§ **Exercise details**
Retype every record that appears below, unchanged.

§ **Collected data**
━━━━━━

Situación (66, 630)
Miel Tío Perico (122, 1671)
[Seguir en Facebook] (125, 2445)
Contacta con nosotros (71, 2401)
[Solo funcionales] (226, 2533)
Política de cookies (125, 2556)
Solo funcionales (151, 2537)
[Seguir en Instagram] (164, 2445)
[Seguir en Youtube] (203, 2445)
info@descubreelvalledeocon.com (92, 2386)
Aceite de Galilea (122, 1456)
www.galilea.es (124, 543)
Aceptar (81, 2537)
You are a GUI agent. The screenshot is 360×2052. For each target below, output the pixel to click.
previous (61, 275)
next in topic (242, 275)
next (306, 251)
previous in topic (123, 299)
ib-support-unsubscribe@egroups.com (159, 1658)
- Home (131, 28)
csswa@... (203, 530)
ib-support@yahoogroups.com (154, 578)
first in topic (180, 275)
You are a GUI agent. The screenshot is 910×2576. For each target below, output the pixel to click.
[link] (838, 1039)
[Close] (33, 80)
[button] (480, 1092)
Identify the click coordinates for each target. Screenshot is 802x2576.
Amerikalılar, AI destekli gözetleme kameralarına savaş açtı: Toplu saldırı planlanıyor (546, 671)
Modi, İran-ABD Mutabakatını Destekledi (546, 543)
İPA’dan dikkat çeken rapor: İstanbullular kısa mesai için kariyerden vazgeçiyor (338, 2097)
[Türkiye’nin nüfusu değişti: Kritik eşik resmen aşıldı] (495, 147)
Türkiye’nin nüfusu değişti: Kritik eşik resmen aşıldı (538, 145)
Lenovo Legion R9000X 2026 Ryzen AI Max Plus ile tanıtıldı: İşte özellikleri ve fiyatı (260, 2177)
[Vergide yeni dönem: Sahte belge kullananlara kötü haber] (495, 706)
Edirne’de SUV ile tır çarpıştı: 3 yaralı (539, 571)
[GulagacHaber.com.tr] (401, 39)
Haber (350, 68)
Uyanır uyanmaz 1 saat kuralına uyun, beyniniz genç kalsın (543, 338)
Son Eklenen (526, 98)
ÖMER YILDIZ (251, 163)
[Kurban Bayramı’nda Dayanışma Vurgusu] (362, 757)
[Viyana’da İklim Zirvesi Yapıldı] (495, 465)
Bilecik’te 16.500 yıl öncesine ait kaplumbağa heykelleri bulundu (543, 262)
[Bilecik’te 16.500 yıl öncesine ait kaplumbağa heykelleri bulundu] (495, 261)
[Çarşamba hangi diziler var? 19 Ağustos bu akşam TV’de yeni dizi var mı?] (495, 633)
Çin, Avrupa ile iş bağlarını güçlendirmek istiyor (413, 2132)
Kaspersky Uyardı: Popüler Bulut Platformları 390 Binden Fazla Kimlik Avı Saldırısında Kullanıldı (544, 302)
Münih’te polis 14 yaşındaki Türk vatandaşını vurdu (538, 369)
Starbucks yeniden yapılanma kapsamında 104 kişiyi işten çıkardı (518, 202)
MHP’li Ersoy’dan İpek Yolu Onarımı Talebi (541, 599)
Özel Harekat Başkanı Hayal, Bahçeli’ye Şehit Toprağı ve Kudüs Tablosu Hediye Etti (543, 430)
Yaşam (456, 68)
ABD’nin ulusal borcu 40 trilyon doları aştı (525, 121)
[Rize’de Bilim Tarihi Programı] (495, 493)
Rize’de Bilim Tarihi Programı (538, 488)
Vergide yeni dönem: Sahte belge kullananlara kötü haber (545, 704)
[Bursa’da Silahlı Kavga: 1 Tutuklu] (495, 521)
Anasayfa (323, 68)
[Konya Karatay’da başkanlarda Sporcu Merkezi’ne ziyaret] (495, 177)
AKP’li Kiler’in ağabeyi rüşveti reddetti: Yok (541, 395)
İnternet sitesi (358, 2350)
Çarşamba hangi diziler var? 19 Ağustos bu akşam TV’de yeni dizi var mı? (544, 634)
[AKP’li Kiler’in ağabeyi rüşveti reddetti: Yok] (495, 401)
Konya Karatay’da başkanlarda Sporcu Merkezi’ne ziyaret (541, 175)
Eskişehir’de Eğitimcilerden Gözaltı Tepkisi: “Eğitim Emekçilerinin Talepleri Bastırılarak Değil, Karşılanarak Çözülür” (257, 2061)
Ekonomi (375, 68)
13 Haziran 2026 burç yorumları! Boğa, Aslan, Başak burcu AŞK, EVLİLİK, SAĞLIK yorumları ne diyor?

━━━━━━

§ **Output for this exercise**
Situación (66, 630)
Miel Tío Perico (122, 1671)
[Seguir en Facebook] (125, 2445)
Contacta con nosotros (71, 2401)
[Solo funcionales] (226, 2533)
Política de cookies (125, 2556)
Solo funcionales (151, 2537)
[Seguir en Instagram] (164, 2445)
[Seguir en Youtube] (203, 2445)
info@descubreelvalledeocon.com (92, 2386)
Aceite de Galilea (122, 1456)
www.galilea.es (124, 543)
Aceptar (81, 2537)
You are a GUI agent. The screenshot is 360×2052. For each target below, output the pixel to click.
previous (61, 275)
next in topic (242, 275)
next (306, 251)
previous in topic (123, 299)
ib-support-unsubscribe@egroups.com (159, 1658)
- Home (131, 28)
csswa@... (203, 530)
ib-support@yahoogroups.com (154, 578)
first in topic (180, 275)
You are a GUI agent. The screenshot is 910×2576. For each target below, output the pixel to click.
[link] (838, 1039)
[Close] (33, 80)
[button] (480, 1092)
Identify the click coordinates for each target. Screenshot is 802x2576.
Amerikalılar, AI destekli gözetleme kameralarına savaş açtı: Toplu saldırı planlanıyor (546, 671)
Modi, İran-ABD Mutabakatını Destekledi (546, 543)
İPA’dan dikkat çeken rapor: İstanbullular kısa mesai için kariyerden vazgeçiyor (338, 2097)
[Türkiye’nin nüfusu değişti: Kritik eşik resmen aşıldı] (495, 147)
Türkiye’nin nüfusu değişti: Kritik eşik resmen aşıldı (538, 145)
Lenovo Legion R9000X 2026 Ryzen AI Max Plus ile tanıtıldı: İşte özellikleri ve fiyatı (260, 2177)
[Vergide yeni dönem: Sahte belge kullananlara kötü haber] (495, 706)
Edirne’de SUV ile tır çarpıştı: 3 yaralı (539, 571)
[GulagacHaber.com.tr] (401, 39)
Haber (350, 68)
Uyanır uyanmaz 1 saat kuralına uyun, beyniniz genç kalsın (543, 338)
Son Eklenen (526, 98)
ÖMER YILDIZ (251, 163)
[Kurban Bayramı’nda Dayanışma Vurgusu] (362, 757)
[Viyana’da İklim Zirvesi Yapıldı] (495, 465)
Bilecik’te 16.500 yıl öncesine ait kaplumbağa heykelleri bulundu (543, 262)
[Bilecik’te 16.500 yıl öncesine ait kaplumbağa heykelleri bulundu] (495, 261)
[Çarşamba hangi diziler var? 19 Ağustos bu akşam TV’de yeni dizi var mı?] (495, 633)
Çin, Avrupa ile iş bağlarını güçlendirmek istiyor (413, 2132)
Kaspersky Uyardı: Popüler Bulut Platformları 390 Binden Fazla Kimlik Avı Saldırısında Kullanıldı (544, 302)
Münih’te polis 14 yaşındaki Türk vatandaşını vurdu (538, 369)
Starbucks yeniden yapılanma kapsamında 104 kişiyi işten çıkardı (518, 202)
MHP’li Ersoy’dan İpek Yolu Onarımı Talebi (541, 599)
Özel Harekat Başkanı Hayal, Bahçeli’ye Şehit Toprağı ve Kudüs Tablosu Hediye Etti (543, 430)
Yaşam (456, 68)
ABD’nin ulusal borcu 40 trilyon doları aştı (525, 121)
[Rize’de Bilim Tarihi Programı] (495, 493)
Rize’de Bilim Tarihi Programı (538, 488)
Vergide yeni dönem: Sahte belge kullananlara kötü haber (545, 704)
[Bursa’da Silahlı Kavga: 1 Tutuklu] (495, 521)
Anasayfa (323, 68)
[Konya Karatay’da başkanlarda Sporcu Merkezi’ne ziyaret] (495, 177)
AKP’li Kiler’in ağabeyi rüşveti reddetti: Yok (541, 395)
İnternet sitesi (358, 2350)
Çarşamba hangi diziler var? 19 Ağustos bu akşam TV’de yeni dizi var mı? (544, 634)
[AKP’li Kiler’in ağabeyi rüşveti reddetti: Yok] (495, 401)
Konya Karatay’da başkanlarda Sporcu Merkezi’ne ziyaret (541, 175)
Eskişehir’de Eğitimcilerden Gözaltı Tepkisi: “Eğitim Emekçilerinin Talepleri Bastırılarak Değil, Karşılanarak Çözülür” (257, 2061)
Ekonomi (375, 68)
13 Haziran 2026 burç yorumları! Boğa, Aslan, Başak burcu AŞK, EVLİLİK, SAĞLIK yorumları ne diyor?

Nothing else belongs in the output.